3,5 Abad Penjajahan Belanda Berakhir di Kalijati, Subang

TANGGAL 8 Maret sebenarnya tak ada yang mesti kita peringati secara Nasional atau regional Jawa Barat. Mungkin hanya bagi para sejarawan tanggal itu mempunyai arti khusus. Tak banyak yang ingat sebenarnya 43 tahun yang silam tepatnya tahun 1942, di pangkalan udara Kalijati Kabupaten Subang terjadi peristiwa bersejarah, yakni berakhirnya 350 tahun penjajahan Hindia Belanda.

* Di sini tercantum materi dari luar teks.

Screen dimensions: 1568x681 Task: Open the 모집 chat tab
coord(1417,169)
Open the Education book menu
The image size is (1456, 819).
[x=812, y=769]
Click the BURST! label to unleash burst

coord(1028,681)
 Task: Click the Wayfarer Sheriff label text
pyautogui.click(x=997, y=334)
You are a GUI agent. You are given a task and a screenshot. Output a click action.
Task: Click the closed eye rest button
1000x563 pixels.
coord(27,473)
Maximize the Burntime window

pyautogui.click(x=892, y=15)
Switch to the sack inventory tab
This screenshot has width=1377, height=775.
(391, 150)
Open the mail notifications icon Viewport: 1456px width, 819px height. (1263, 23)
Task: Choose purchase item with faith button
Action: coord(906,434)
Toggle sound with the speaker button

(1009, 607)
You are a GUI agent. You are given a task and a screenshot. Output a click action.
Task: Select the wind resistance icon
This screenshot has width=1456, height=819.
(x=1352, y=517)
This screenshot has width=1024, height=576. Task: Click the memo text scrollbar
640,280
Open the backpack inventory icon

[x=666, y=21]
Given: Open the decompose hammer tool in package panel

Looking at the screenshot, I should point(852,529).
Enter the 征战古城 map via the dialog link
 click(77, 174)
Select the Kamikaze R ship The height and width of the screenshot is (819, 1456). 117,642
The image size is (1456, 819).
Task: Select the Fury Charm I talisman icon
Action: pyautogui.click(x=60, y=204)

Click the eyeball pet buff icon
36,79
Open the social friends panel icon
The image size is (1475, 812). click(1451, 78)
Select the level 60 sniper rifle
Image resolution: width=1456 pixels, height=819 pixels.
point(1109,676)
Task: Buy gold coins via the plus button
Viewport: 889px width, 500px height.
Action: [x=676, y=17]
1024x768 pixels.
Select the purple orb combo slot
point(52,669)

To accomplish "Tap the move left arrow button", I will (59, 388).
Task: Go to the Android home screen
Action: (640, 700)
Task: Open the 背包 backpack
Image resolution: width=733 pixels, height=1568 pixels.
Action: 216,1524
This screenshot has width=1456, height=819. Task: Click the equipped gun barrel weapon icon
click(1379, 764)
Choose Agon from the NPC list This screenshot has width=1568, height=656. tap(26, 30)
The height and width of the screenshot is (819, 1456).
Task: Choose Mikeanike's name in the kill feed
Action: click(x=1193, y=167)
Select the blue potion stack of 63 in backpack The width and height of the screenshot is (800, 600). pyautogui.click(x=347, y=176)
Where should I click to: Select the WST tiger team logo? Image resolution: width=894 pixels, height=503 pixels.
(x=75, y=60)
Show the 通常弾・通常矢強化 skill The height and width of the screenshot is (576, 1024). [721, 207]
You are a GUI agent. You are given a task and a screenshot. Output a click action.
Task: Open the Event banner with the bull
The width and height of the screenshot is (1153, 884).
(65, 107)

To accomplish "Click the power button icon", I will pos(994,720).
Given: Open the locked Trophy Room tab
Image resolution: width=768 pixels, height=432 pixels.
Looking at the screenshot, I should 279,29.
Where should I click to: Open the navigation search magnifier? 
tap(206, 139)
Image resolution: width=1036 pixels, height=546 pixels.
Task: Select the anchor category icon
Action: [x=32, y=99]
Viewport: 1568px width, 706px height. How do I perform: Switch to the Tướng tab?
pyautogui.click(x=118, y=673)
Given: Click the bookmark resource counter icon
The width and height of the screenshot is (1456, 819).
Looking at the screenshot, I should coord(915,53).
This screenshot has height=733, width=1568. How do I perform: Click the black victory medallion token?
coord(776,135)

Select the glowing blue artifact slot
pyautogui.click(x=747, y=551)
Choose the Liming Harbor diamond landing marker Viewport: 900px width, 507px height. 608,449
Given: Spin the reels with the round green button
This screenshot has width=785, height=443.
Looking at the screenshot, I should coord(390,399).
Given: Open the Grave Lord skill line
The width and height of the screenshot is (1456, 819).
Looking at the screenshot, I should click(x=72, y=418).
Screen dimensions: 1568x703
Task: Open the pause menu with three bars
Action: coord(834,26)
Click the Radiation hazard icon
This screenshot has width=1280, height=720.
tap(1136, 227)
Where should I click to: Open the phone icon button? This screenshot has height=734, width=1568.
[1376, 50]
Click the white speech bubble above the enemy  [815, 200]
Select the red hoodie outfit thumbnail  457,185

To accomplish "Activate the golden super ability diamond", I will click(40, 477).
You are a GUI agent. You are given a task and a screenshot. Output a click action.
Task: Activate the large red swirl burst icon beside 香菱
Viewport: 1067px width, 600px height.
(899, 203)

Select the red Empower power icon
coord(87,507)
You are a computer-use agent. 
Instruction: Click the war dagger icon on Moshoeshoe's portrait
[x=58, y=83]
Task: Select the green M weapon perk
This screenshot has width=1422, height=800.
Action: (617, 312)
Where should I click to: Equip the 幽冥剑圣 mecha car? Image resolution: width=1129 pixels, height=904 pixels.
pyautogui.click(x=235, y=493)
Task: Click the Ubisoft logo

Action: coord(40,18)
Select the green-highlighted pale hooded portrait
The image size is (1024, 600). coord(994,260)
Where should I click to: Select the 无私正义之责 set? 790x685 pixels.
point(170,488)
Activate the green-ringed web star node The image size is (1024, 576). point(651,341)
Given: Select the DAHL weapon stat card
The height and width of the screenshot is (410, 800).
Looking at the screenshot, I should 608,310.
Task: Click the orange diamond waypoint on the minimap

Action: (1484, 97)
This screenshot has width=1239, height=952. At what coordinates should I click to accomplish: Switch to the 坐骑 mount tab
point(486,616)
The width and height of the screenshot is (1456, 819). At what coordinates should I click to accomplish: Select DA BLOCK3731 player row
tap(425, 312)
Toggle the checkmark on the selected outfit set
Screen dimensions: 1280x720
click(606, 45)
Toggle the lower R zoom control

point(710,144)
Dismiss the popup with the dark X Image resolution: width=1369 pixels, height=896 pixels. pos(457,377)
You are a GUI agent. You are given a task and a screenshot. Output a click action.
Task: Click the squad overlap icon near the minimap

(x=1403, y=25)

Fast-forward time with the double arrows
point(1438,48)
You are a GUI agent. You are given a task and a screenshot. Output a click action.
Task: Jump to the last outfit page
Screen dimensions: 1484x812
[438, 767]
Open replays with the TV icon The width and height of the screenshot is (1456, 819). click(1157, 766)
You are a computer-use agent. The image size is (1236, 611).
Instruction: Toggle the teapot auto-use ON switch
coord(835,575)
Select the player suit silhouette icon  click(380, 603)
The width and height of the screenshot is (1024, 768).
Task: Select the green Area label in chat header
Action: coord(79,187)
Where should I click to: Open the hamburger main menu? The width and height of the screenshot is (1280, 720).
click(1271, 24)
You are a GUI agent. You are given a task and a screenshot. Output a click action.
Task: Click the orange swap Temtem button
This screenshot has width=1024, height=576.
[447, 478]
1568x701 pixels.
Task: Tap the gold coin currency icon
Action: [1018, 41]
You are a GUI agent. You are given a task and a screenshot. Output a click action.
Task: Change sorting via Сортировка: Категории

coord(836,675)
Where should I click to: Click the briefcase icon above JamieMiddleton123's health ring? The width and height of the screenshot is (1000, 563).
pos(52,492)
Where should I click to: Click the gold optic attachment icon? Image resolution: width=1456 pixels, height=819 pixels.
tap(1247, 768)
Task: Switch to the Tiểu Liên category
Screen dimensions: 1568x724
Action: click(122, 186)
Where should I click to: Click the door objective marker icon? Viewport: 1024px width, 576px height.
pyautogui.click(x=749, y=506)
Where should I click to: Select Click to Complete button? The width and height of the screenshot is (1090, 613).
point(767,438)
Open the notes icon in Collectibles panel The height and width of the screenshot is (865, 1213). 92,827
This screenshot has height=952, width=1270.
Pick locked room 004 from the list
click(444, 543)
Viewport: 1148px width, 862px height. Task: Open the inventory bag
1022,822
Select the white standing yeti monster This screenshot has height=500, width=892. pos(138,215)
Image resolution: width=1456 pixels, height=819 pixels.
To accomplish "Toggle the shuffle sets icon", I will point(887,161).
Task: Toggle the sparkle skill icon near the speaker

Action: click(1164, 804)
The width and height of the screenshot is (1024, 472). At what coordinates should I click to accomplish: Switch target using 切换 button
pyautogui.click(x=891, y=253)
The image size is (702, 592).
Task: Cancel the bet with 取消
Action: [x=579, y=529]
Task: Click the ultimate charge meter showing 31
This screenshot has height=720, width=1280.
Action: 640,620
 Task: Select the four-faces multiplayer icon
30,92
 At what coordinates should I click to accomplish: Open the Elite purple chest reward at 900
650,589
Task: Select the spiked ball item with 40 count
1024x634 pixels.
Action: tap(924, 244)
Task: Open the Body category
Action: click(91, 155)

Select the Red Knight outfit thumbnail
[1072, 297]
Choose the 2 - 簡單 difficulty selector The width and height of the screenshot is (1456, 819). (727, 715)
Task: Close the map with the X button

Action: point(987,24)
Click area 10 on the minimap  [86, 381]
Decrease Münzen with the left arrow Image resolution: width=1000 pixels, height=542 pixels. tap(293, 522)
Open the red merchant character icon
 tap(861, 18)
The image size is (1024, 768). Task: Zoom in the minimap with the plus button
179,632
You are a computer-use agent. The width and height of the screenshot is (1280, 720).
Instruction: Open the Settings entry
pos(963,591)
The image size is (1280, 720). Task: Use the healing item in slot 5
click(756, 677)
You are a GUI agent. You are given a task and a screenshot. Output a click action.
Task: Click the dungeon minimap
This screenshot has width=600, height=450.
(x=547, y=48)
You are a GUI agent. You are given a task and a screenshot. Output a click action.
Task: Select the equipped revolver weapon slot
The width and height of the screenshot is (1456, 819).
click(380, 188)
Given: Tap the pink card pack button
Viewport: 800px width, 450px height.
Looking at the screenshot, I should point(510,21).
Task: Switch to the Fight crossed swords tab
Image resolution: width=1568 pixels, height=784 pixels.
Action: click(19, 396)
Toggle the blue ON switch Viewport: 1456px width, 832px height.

Saat itu dilakukan penandatanganan naskah penyerahan Indonesia dari tangan penjajah Belanda kepada Jepang yang sering diibaratkan sebagai lepas dari mulut harimau jatuh ke mulut buaya. Gedung bersejarah yang dipergunakan sebagai tempat peristiwa ini berlangsung sampai kini masih tetap lestari. Saksi bisu ini yang dulunya rumah seorang perwira sekolah penerbangan Hindia Belanda, sekarang digunakan sebagai tempat pertemuan (resepsi) TNI AU Pangkalan Udara Kalijati dengan nama "Wisma Budaya".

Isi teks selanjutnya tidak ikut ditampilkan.